バイデン氏、批准未了国に督促 北欧2国のNATO加盟早期実現へ

バイデン米大統領(ロイター)
バイデン米大統領(ロイター)

【ワシントン=坂本一之】バイデン米大統領は9日、北欧フィンランドとスウェーデンの北大西洋条約機構(NATO)の加盟議定書を批准する文書に署名した。米国が批准手続きを正式に終え、NATO全30加盟国のうち23カ国の手続きが完了した。

NATOへの正式加盟には全加盟国による批准が必要となる。バイデン氏は同日の演説で、手続き未了の7カ国に対し「できるだけ早く完了させることを求める」と述べ、北欧2国の早期加盟実現を呼びかけた。

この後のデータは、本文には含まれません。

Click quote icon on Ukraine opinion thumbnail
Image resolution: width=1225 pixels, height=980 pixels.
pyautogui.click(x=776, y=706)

バイデン氏は北欧2国のNATO加盟に関し「米国や欧州だけでなく世界の安全保障と安定にとって分岐点だ」と指摘。ロシアがウクライナ侵略で欧州の安全を大きく揺るがす中、NATOは「かつてなく強固になる」と訴えた。

バイデン氏は署名に先立ち、北欧2国の首脳と電話会談し「いかなる侵略にも立ち向かう」ことを確認した。米上院は3日に加盟議定書を批准する決議案を圧倒的多数で可決していた。

また、米国務省は9日、ロシアの侵略を受けるウクライナの地雷除去や不発弾処理を支援する8900万ドル(約120億円)の拠出を発表した。同国で地雷や不発弾が埋まっている恐れのある土地は16平方キロに及ぶとされる。同資金で約100の専門家チームを派遣し技術訓練などを行う。